*Data shown*:
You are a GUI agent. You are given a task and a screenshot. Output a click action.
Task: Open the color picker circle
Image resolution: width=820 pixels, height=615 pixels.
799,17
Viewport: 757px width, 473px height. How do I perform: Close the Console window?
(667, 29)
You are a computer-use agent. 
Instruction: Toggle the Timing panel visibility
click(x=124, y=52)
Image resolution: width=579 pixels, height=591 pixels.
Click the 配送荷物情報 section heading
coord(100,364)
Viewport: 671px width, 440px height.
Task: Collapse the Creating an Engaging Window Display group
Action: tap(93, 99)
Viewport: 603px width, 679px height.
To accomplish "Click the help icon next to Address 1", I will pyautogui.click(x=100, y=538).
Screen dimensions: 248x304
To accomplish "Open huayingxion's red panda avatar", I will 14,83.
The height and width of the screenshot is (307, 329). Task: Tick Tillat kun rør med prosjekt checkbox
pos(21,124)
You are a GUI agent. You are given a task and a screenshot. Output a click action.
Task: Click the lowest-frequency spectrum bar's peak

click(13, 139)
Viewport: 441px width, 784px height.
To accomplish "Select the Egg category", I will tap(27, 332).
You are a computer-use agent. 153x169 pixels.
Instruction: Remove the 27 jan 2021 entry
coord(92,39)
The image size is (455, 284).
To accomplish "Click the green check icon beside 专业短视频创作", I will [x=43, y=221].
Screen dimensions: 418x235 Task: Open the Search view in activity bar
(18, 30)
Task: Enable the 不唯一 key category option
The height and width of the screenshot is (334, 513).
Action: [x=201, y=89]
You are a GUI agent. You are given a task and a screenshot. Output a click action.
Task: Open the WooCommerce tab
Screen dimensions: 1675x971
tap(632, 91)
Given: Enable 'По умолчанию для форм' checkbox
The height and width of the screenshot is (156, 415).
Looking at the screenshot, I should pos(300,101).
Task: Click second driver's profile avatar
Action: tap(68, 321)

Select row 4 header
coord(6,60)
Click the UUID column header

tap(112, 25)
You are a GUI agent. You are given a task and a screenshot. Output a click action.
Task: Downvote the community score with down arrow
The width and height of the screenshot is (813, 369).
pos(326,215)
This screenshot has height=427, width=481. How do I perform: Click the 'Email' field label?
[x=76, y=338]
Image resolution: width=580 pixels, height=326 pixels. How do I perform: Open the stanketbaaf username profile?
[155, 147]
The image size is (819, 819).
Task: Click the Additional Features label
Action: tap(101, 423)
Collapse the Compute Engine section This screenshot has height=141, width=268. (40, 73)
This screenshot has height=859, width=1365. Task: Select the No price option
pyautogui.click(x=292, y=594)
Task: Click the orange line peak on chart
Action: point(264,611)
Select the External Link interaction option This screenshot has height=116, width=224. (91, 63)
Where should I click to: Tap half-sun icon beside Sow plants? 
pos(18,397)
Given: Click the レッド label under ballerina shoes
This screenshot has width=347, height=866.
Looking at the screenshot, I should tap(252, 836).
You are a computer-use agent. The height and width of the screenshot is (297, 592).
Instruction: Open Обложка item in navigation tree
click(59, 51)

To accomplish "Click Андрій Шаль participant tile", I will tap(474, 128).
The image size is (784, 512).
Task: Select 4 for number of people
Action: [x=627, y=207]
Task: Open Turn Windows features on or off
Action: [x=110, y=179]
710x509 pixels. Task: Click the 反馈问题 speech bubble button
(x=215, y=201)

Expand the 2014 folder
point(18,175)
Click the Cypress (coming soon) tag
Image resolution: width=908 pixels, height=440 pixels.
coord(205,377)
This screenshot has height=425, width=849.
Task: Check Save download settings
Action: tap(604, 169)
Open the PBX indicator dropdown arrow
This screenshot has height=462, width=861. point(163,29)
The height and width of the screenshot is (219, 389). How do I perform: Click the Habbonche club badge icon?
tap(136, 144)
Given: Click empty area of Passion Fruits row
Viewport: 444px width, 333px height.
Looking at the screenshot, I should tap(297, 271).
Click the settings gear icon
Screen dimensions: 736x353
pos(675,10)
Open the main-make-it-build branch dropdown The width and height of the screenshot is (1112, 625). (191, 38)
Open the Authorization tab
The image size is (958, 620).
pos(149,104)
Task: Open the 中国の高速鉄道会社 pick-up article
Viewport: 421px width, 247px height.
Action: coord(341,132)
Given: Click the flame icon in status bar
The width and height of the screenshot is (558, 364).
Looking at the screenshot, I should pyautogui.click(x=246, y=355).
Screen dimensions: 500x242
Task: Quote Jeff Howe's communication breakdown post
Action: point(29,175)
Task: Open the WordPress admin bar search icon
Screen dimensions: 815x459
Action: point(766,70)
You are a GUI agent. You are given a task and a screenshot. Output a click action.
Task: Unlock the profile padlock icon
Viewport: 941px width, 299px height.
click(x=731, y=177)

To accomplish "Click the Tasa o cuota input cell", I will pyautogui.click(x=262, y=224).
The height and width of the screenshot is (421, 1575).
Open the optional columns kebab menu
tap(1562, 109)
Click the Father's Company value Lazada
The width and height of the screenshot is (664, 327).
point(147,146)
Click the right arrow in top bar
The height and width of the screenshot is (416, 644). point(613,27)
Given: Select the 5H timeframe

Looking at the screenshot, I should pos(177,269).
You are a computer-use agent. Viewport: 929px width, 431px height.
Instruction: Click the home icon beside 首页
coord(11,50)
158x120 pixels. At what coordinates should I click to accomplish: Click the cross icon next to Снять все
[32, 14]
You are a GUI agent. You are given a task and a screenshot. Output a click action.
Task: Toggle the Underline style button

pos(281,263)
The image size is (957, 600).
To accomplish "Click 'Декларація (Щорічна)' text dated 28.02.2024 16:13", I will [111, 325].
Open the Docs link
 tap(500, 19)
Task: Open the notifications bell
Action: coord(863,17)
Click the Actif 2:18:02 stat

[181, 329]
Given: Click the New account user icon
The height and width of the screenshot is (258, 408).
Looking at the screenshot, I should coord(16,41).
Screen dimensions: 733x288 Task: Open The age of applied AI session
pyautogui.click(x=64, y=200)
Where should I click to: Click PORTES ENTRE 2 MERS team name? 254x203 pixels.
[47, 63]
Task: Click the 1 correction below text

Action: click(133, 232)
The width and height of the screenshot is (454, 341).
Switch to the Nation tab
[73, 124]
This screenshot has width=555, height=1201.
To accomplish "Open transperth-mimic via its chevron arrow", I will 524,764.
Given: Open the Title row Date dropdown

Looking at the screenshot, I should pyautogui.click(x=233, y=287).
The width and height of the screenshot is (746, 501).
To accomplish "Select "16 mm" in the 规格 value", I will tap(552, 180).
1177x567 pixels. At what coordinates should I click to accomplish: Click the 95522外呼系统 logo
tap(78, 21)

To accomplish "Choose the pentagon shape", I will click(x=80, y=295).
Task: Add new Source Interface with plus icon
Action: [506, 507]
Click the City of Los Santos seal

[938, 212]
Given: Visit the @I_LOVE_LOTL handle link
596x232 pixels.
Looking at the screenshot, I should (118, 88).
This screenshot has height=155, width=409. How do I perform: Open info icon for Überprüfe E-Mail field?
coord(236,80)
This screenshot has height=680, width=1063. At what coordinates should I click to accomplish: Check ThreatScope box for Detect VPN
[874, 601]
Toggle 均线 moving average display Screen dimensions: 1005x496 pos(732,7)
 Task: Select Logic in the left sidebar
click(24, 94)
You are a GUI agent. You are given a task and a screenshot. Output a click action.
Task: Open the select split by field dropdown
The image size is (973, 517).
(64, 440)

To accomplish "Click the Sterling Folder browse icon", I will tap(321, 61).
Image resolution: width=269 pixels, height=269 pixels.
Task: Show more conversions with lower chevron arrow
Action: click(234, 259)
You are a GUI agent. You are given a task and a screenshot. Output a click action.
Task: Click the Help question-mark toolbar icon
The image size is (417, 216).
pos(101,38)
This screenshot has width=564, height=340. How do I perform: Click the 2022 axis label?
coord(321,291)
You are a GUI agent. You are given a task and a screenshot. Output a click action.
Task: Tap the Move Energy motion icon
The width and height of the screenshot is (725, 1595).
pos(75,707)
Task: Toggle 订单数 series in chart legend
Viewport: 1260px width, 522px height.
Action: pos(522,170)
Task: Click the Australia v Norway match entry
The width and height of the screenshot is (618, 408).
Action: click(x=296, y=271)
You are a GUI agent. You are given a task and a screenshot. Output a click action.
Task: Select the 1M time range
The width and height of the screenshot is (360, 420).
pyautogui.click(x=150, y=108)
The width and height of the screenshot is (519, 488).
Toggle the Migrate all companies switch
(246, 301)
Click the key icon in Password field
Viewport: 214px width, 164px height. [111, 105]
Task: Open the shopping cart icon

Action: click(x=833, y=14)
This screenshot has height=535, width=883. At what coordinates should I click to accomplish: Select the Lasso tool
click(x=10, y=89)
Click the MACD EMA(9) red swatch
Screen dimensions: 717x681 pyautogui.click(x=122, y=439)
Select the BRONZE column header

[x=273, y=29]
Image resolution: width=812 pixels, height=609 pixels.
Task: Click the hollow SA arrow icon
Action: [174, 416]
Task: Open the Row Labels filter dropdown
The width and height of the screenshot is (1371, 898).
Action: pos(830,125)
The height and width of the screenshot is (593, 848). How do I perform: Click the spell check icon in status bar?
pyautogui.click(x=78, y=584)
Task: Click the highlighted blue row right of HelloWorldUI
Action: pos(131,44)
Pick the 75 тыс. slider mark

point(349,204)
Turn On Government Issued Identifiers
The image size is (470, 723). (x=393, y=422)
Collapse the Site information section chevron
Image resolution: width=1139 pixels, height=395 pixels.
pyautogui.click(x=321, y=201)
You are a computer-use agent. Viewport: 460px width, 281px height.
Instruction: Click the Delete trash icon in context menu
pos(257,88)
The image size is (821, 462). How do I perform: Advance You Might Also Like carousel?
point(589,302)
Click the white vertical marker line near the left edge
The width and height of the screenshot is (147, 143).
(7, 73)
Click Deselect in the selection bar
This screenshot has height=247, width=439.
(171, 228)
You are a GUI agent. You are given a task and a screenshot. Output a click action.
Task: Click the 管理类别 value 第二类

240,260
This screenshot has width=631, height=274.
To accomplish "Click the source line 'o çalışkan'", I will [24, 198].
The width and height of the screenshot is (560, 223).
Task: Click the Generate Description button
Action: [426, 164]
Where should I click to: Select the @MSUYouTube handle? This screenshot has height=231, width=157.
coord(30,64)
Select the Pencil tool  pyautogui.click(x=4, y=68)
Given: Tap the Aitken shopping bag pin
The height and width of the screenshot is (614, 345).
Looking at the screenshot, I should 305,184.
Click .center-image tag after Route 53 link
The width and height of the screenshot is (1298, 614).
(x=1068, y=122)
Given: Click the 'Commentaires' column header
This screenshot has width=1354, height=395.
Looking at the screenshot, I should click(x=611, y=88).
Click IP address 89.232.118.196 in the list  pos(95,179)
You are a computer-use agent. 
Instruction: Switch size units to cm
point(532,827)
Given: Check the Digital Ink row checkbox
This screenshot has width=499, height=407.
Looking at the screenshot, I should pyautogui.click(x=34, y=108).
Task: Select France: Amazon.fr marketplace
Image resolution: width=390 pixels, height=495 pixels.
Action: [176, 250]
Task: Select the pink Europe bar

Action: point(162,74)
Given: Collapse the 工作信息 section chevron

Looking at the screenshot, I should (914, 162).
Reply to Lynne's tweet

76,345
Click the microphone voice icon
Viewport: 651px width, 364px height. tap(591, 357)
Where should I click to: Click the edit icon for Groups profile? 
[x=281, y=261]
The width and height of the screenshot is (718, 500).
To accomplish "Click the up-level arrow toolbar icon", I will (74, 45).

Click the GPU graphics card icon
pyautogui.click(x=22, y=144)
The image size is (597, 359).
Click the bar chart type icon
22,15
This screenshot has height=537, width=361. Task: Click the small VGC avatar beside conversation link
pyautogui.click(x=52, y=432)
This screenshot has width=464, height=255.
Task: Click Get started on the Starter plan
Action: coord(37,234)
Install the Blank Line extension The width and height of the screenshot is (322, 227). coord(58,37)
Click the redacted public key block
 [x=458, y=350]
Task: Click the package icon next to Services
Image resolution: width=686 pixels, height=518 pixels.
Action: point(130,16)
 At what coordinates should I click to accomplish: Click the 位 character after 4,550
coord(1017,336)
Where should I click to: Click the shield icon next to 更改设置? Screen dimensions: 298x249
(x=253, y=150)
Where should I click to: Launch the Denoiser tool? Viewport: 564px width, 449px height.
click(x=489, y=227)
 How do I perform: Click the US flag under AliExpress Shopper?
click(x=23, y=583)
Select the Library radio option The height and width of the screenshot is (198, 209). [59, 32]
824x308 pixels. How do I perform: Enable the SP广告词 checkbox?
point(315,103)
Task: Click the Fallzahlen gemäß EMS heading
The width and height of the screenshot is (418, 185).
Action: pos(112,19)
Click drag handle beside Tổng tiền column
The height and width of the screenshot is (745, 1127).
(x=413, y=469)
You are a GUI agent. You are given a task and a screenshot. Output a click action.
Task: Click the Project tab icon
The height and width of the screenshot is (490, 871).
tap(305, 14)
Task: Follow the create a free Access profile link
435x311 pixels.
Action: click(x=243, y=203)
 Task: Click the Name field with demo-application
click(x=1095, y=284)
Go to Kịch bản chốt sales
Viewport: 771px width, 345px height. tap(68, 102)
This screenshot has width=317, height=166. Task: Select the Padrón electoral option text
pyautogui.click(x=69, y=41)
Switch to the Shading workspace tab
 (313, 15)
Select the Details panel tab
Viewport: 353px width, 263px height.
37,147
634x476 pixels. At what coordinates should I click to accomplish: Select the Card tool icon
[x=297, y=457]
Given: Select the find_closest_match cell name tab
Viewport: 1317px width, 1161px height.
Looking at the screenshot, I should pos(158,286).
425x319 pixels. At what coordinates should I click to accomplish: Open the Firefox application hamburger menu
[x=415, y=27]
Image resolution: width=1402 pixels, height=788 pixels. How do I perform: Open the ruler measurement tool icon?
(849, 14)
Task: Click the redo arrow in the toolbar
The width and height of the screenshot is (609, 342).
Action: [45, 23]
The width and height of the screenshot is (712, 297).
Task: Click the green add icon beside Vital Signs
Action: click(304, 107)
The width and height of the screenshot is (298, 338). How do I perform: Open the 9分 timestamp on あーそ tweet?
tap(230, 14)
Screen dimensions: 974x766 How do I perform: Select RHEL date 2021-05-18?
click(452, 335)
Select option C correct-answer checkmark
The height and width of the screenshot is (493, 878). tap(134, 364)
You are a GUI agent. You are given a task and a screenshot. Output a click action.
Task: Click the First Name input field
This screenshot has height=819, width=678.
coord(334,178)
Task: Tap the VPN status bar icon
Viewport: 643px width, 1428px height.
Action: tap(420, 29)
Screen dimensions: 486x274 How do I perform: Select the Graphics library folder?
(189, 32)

*Exercise instructions*:
Check each line in the records for the word "computer" and say how many have it, with nothing else.

*Solution for this task*:
6